Before HOLMES, STRUM and RIVES, Circuit Judges.

RIVES, Circuit Judge.

The railroad crossing accident in which the appellants were injured occurred at about 8:30 o'clock on the night of April 11, 1950, at what is known as the Selma crossing on U. S. Highway 61, about eight miles north of the city of Natchez, Mississippi. Just prior to the collision, the automobile driven by Murray, and in which Underwood was a passenger, was traveling in a southerly direction and the train had been traveling in a northerly direction. The extent of the traffic on the part of the railroad between Natchez and Harriston, a town about twenty-eight miles further north, was one freight train each twenty-four hours from Natchez to Harriston and return, with no passenger trains running on that part of the railroad. Both the highway and the railroad ran in a northerly and southerly direction. North of the crossing, the highway was on the west side of and almost parallel to the railroad until it got close to the crossing, when it made a left curve, went across the railroad, then a right curve and continued to go south. The highway was practically straight for a distance of 225 feet just north of the crossing, though the investigating officer testified that in his opinion a car coming around the curve would be only about 150 feet away from a train occupying the crossing when the automobile lights first shone on the train. At a point on the west side of the highway fifty-six feet north of the crossing was a sign reading "Stop, Mississippi Law", and at a point seven hundred and twenty feet north of the crossing was another sign reading "Railroad Crossing". At the point of the crossing there was a thirty-four degree angle between the railroad and the highway.

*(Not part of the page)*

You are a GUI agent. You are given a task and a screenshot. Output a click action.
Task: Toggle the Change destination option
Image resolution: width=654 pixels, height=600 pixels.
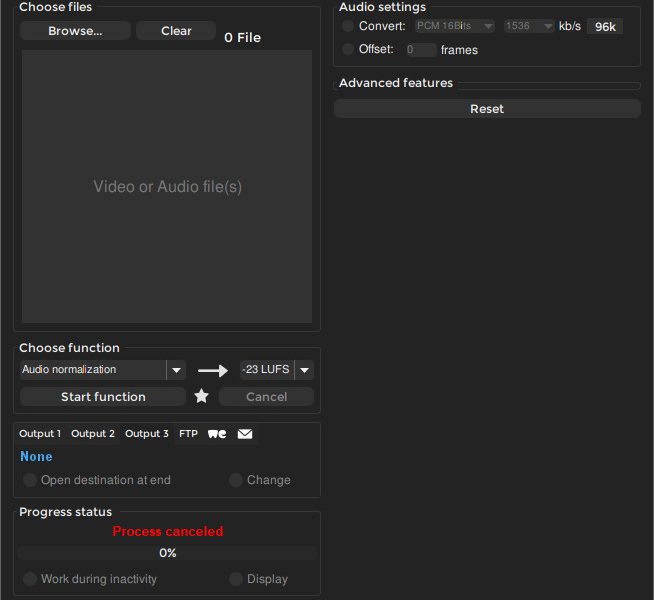click(236, 480)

There is a side track on the east side of the main line of the railroad just south of the crossing, at such distance that the part of the main line between the highway and the switch will hold a locomotive and a railroad car. As the train proceeded northerly, the engineer brought it to a stop before reaching the crossing, uncoupled the engine, backed into the siding, and picked up a box car loaded with pulpwood. He then pulled out on the main line, backed in to recouple with his train, and had proceeded on northerly to a point where the collision occurred. The automobile ran into the eighth car of the sixteen car freight train.

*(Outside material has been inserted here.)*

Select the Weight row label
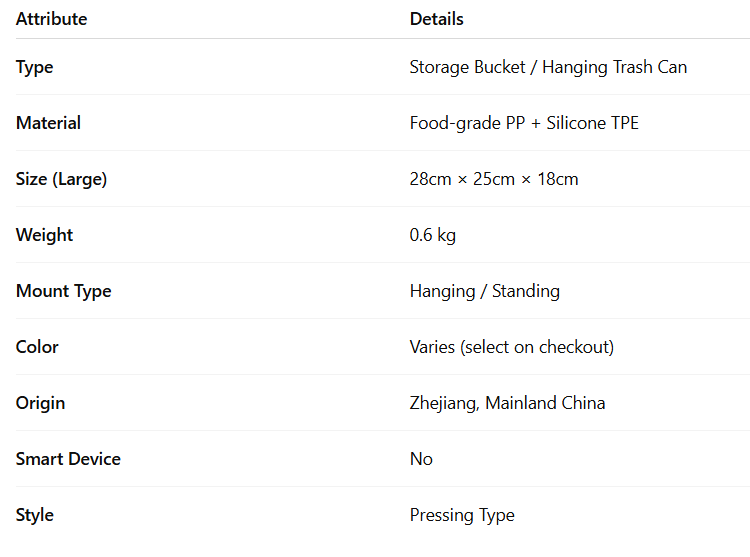 (44, 235)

There was no dispute as to the facts thus far stated. Under the evidence, the jury would have been authorized to find the following additional facts. The automobile, a new 1950 model Buick was in perfect condition, including its brakes, steering gear and lights. Murray was a good and careful driver. Murray had been on this particular section of the highway on one other occasion and Underwood had never before traveled this part of the highway. The automobile had been traveling at a speed of approximately fifty-five to sixty miles per hour with bright or driving lights on. Murray and Underwood each testified that he was awake and watching but denied seeing either of the warning signs. They both saw the train for the first time when the lights of their automobile shone on the railroad car, but Murray's efforts then to avert the collision were unavailing.

To overcome the evidence of their negligence in failing to observe either of the warning signs and in driving into the side of the train, the appellants invoked the humanitarian "last clear chance" doctrine, and relied particularly upon the following testimony of the locomotive engineer:

"Q. What was the first — Did you ever see the Murray car yourself, Mr. Mobley? A. Yes, sir. I saw the headlights. That was all.
"Q. How far was it from the crossing when you saw the headlights? A. Well, I would say it was 300 feet, 400 maybe right in that neighborhood.
"Q. Somewhere around three or four hundred feet? A. Yes, sir.
"Q. What rate of speed was the car going at that time? A. It looked like he was going at a fast rate of speed, just judging from the lights coming down the road.
"Q. You think he was going pretty fast? A. Yes, sir.
"Q. Well, did either the fireman or brakeman say anything to you about the car? A. No, sir. I called their attention.
"Q. What did you say? A. I asked them whether that car was going to get to a stop.
"Q. What did they say? A. The brakeman turned around to judge it, to see whether it was going to get to stop or not.
"Q. And did he say anything to you about whether or not it was going to get to stop? A. He said, `No\'.
"Q. And the fireman had stopped firing then? He fired back up there when you were pumping — A. He was firing when I asked whether the car was going to get stopped or not.
"Q. Did you see the car, using the brakeman\'s window? Is that the window you saw it out of? A. The left cab window, yes, sir.
"Q. In other words, it was almost to your left when you first saw it? A. Yes, sir.
"Q. What did you do then, Mr. Mobley? A. Applied the brakes for emergency when he said `No\'."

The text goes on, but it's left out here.